To assess the effectiveness of our models comprehensively, we used a battery of evaluation metrics, including AUC, sensitivity, specificity, positive predictive value (PPV), negative predictive value (NPV), and F1-score. To mitigate the risk of overfitting and to derive robust CIs, we implemented a bootstrapping strategy. This involved conducting 100 experiments by randomly resampling the training and testing datasets. In addition to traditional performance metrics, we delved into the interpretability of the XGBoost models. Specifically, we computed Shapley Additive Explanations (SHAP) values [] to gain insights into the inner workings of the ML algorithms and to identify the core contribution predictors. This approach aimed to unveil the high-risk factors associated with EOCRC, shedding light on the most influential features in our prediction model. To further assess generalizability, we performed temporal validation on all CC and RC groups, using data before January 1, 2015, for training and data after for testing. We then trained an XGBoost model to evaluate its performance on the test set.

Ethical Considerations

The study was approved and the requirement to obtain any informed consent was waived by the University of Florida Institutional Review Board (protocol number IRB202201561). The research does not involve greater than minimal risk for participation. Analyses only involve the secondary analysis of data that are either limited datasets or deidentified. Our research team has no direct contact with human participants. All methods were carried out in accordance with relevant guidelines and regulations.

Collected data
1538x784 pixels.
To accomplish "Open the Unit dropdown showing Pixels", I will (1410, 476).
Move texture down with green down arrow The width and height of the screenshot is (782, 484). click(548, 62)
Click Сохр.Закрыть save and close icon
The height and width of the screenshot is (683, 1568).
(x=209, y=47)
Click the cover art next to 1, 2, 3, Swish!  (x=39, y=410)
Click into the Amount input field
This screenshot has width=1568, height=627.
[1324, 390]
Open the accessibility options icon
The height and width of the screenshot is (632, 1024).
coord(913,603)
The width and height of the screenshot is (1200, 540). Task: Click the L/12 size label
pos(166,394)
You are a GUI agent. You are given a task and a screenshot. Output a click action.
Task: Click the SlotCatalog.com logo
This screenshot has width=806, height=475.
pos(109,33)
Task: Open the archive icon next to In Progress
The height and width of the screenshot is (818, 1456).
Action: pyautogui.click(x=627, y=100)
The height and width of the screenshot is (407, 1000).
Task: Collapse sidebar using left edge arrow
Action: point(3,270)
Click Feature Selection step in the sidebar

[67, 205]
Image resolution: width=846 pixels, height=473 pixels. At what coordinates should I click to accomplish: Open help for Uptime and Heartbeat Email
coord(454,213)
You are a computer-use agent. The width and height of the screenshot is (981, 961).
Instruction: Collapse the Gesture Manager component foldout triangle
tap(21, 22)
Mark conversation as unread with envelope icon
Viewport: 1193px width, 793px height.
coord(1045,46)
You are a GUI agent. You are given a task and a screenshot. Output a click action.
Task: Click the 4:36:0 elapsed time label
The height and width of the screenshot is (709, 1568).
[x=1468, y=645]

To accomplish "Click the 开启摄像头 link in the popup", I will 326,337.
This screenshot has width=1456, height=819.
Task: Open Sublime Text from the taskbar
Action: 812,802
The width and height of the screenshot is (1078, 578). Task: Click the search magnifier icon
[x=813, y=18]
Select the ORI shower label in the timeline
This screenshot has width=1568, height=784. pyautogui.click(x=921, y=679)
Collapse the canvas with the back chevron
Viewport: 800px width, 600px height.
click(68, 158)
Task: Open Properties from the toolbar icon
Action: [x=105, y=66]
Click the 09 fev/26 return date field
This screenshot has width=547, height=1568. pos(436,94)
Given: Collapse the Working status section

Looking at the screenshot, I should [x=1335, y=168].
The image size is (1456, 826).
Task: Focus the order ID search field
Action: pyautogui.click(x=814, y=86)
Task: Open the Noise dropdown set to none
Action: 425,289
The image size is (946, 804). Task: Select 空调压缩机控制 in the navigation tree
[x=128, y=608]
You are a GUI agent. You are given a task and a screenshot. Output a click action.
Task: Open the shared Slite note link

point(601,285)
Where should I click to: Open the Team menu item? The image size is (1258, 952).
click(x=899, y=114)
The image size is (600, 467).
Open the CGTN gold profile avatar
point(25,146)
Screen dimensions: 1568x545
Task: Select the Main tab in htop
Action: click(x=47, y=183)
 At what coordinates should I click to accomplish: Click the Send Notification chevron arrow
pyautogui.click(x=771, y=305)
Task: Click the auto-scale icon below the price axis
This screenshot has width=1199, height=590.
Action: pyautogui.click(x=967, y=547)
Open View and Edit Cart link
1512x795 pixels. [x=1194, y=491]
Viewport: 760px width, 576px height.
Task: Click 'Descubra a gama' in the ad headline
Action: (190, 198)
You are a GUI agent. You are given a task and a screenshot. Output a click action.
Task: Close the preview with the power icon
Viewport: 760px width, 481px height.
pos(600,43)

WORK TO BE COMPLETED
Copy out, word for word, the entire passage above on model evaluation and ethical considerations.

OUTPUT BELOW
To assess the effectiveness of our models comprehensively, we used a battery of evaluation metrics, including AUC, sensitivity, specificity, positive predictive value (PPV), negative predictive value (NPV), and F1-score. To mitigate the risk of overfitting and to derive robust CIs, we implemented a bootstrapping strategy. This involved conducting 100 experiments by randomly resampling the training and testing datasets. In addition to traditional performance metrics, we delved into the interpretability of the XGBoost models. Specifically, we computed Shapley Additive Explanations (SHAP) values [] to gain insights into the inner workings of the ML algorithms and to identify the core contribution predictors. This approach aimed to unveil the high-risk factors associated with EOCRC, shedding light on the most influential features in our prediction model. To further assess generalizability, we performed temporal validation on all CC and RC groups, using data before January 1, 2015, for training and data after for testing. We then trained an XGBoost model to evaluate its performance on the test set.

Ethical Considerations

The study was approved and the requirement to obtain any informed consent was waived by the University of Florida Institutional Review Board (protocol number IRB202201561). The research does not involve greater than minimal risk for participation. Analyses only involve the secondary analysis of data that are either limited datasets or deidentified. Our research team has no direct contact with human participants. All methods were carried out in accordance with relevant guidelines and regulations.